(Data to process Opens)
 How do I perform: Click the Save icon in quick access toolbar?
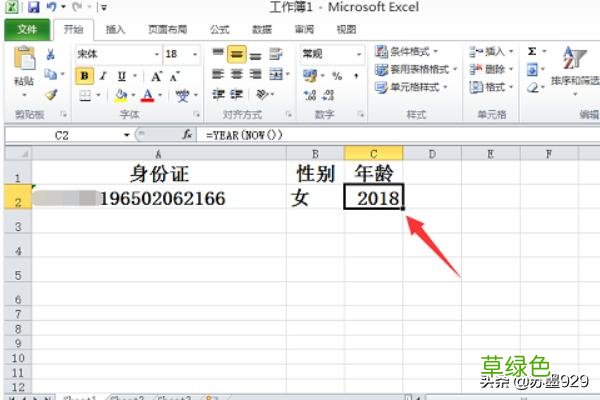click(x=33, y=8)
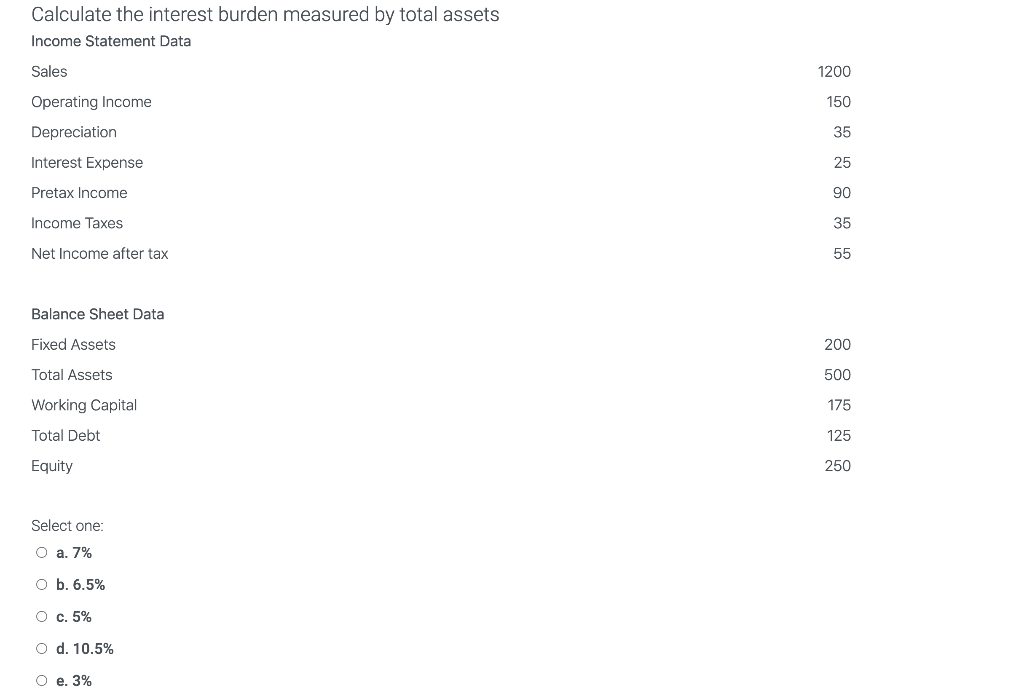The height and width of the screenshot is (691, 1024).
Task: Click the Fixed Assets value 200
Action: coord(837,344)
(Data to process Closes)
Task to carry out: Exclude the pictures and reproduce every entry exactly.

Output for this task:
 How do I perform: Click the Save icon in quick access toolbar?
click(x=33, y=8)
The height and width of the screenshot is (691, 1024).
Task: Click the Fixed Assets value 200
Action: coord(837,344)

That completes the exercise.